Collected data –

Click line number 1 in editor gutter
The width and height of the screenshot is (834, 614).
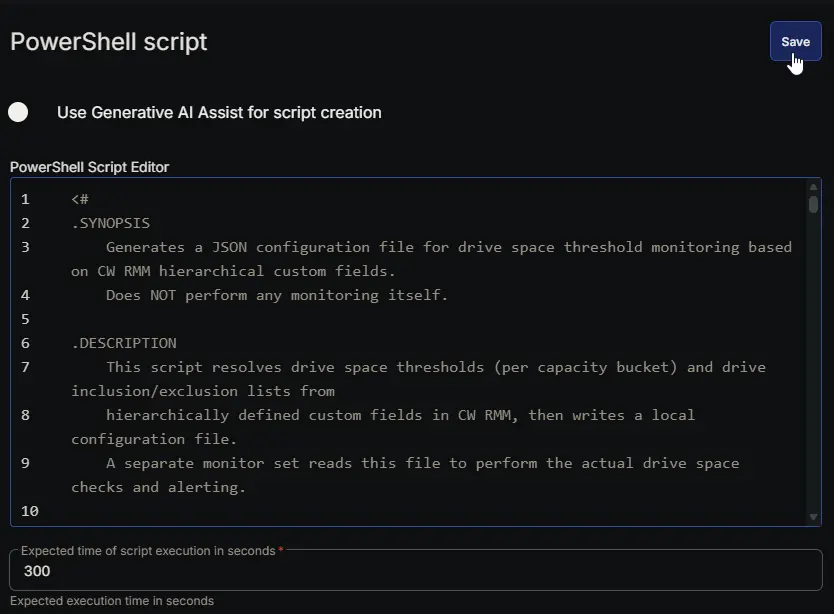[x=25, y=200]
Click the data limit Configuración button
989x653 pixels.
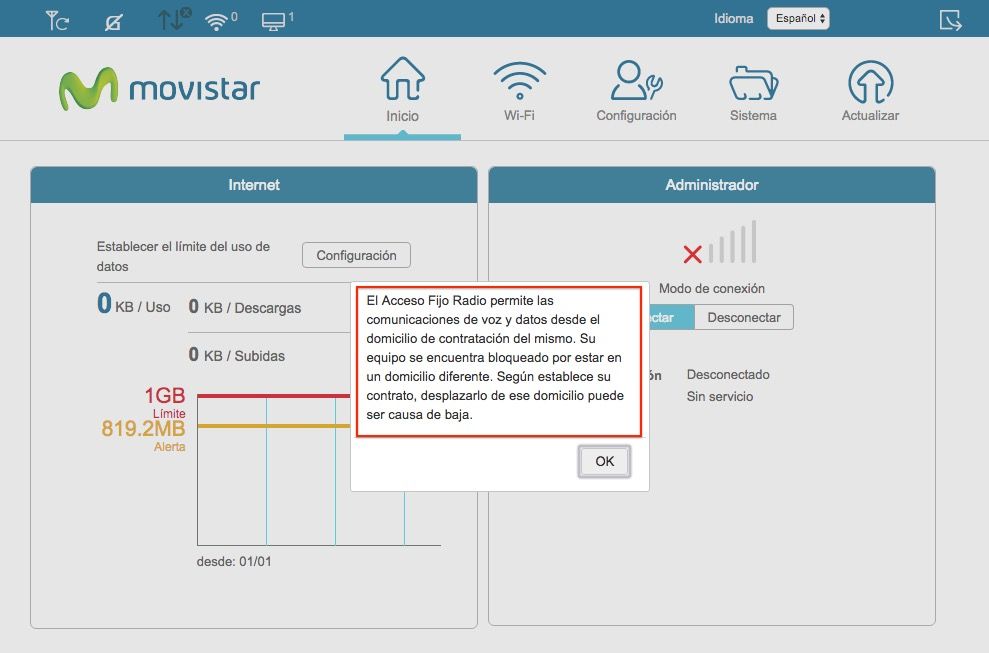coord(356,256)
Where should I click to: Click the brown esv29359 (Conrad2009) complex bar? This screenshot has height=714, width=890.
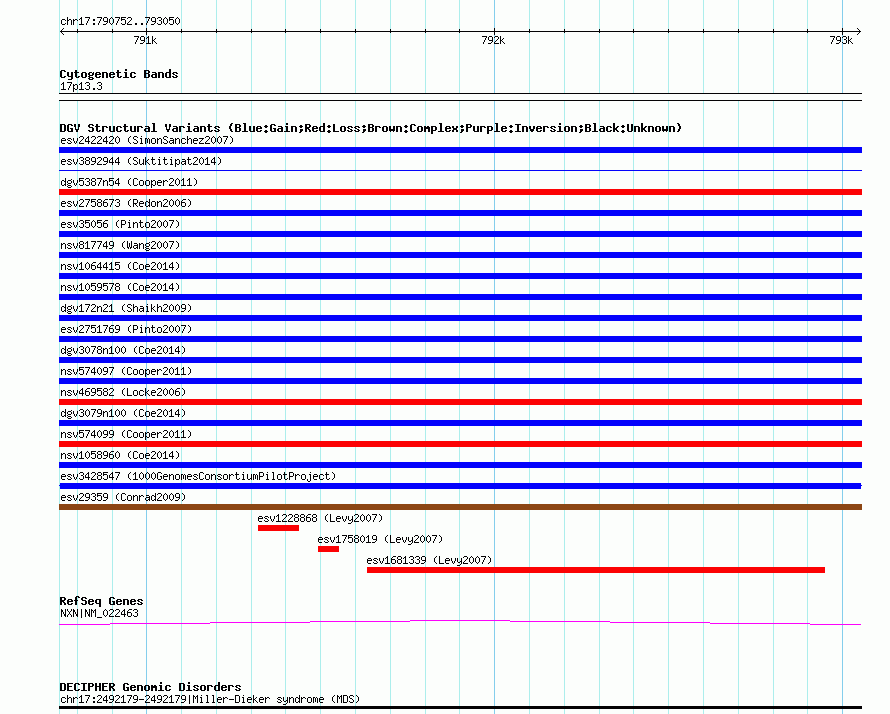click(460, 507)
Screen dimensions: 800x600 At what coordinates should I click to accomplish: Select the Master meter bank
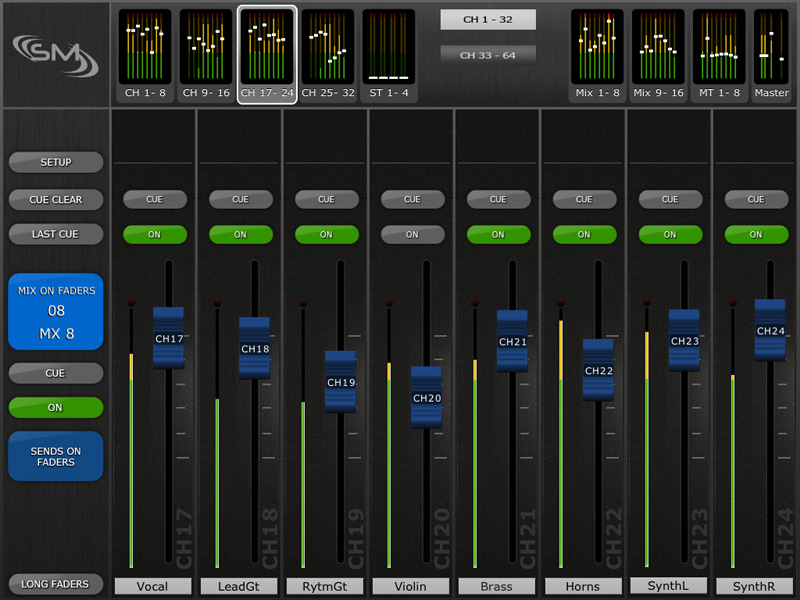point(771,52)
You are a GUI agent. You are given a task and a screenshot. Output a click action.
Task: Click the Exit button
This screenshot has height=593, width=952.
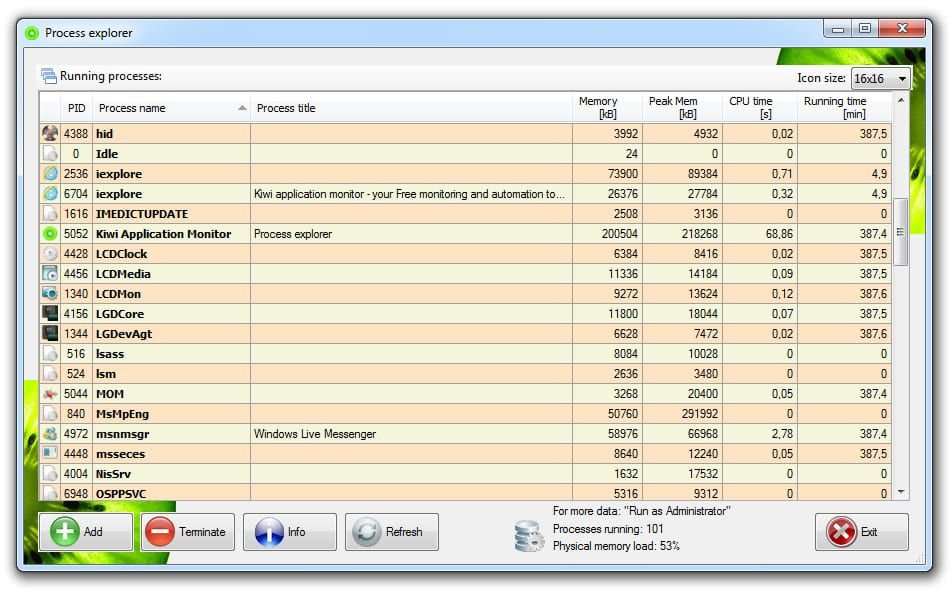pos(860,532)
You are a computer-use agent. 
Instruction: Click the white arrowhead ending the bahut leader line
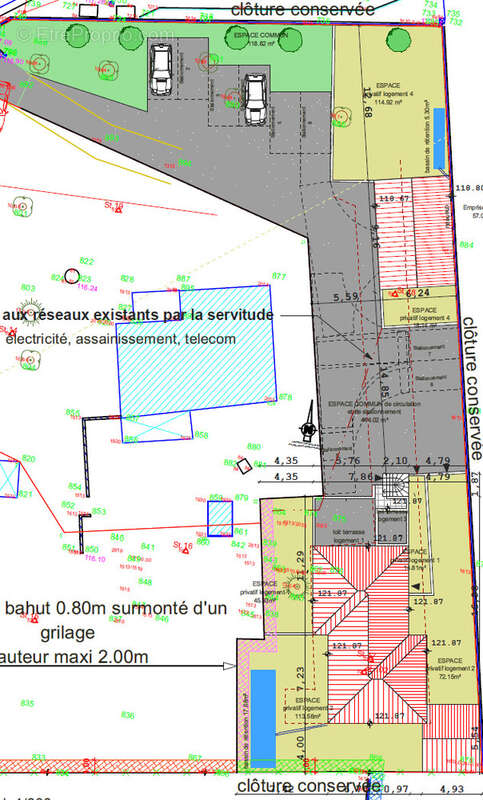[230, 666]
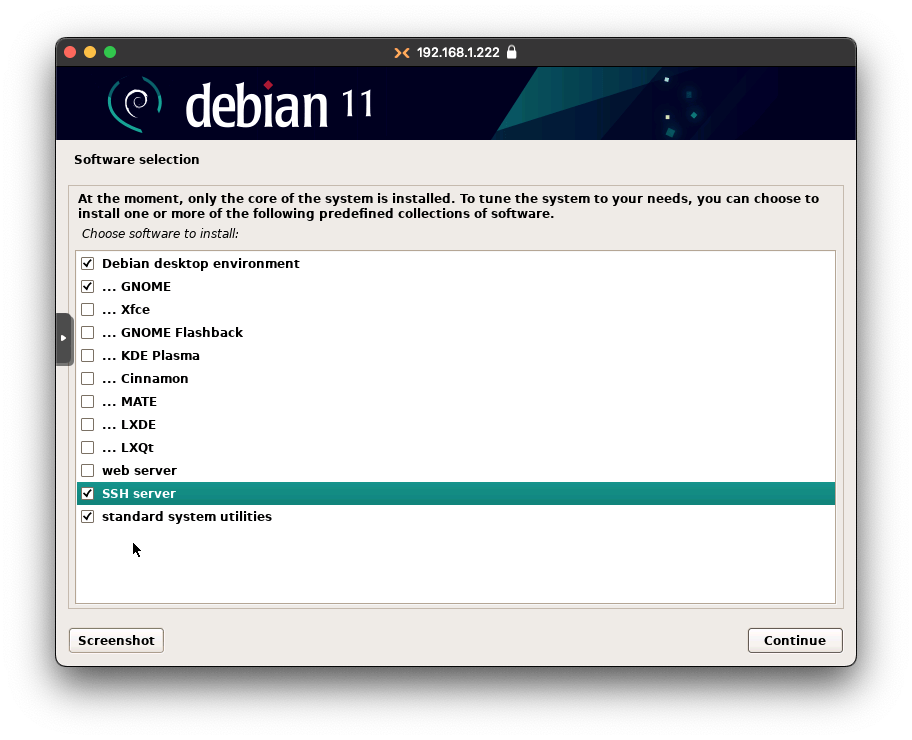Toggle the LXDE checkbox on
912x740 pixels.
(88, 425)
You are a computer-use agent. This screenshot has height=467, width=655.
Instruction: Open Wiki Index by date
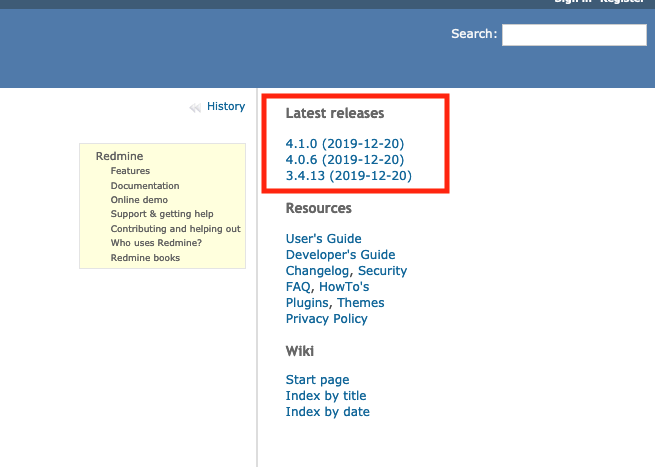point(327,412)
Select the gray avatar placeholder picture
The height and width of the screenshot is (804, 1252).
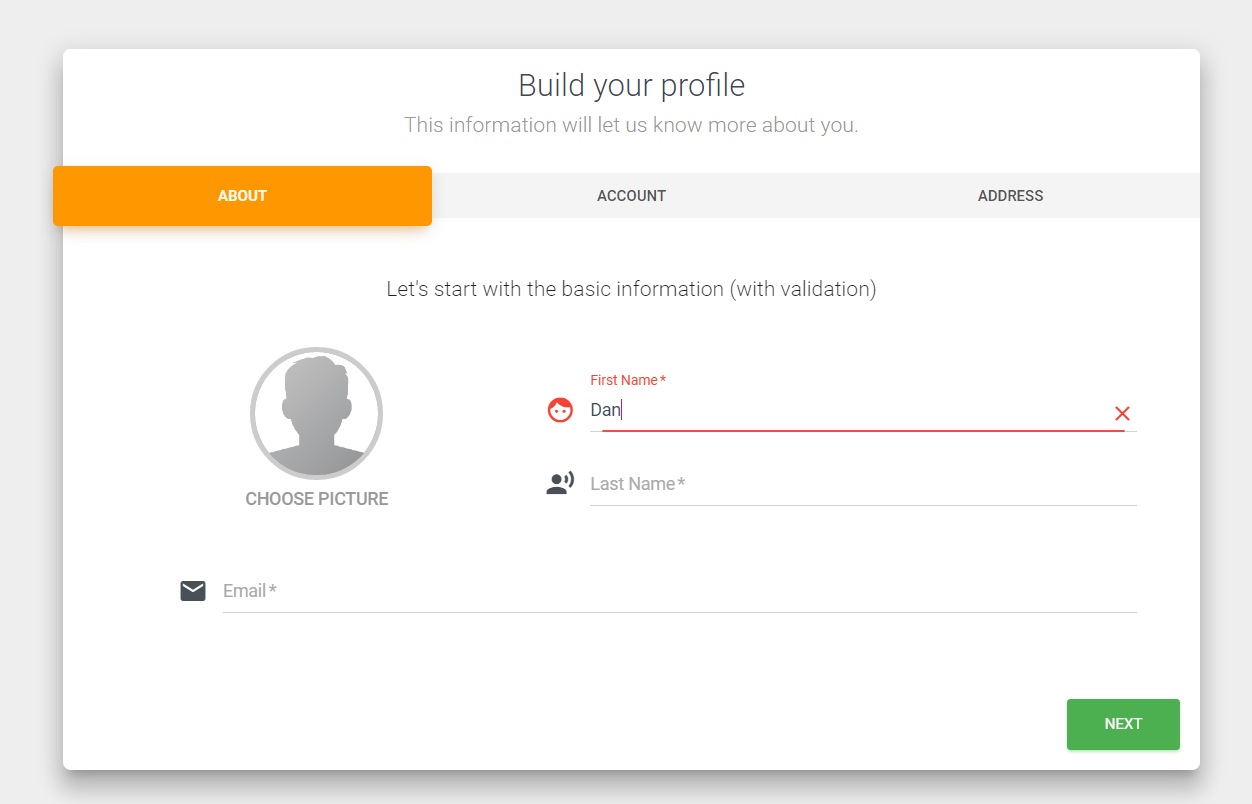[316, 413]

WHAT IS REQUIRED –
All pictures are to be dropped, and the records above returned exactly.

TASK SOLUTION –
Click line number 1 in editor gutter
The width and height of the screenshot is (834, 614).
[x=25, y=200]
Click the data limit Configuración button
989x653 pixels.
coord(356,256)
Where should I click to: Click the brown esv29359 (Conrad2009) complex bar? This screenshot has height=714, width=890.
click(460, 507)
Screen dimensions: 800x600 At what coordinates should I click to accomplish: Select the Master meter bank
point(771,52)
You are a GUI agent. You are given a task and a screenshot. Output a click action.
Task: Click the Exit button
This screenshot has height=593, width=952.
pos(860,532)
You are a computer-use agent. 
Instruction: Click the white arrowhead ending the bahut leader line
[230, 666]
Toggle the LXDE checkbox on
912x740 pixels.
(88, 425)
You are a computer-use agent. This screenshot has height=467, width=655.
Instruction: Open Wiki Index by date
point(327,412)
Select the gray avatar placeholder picture
The height and width of the screenshot is (804, 1252).
[316, 413]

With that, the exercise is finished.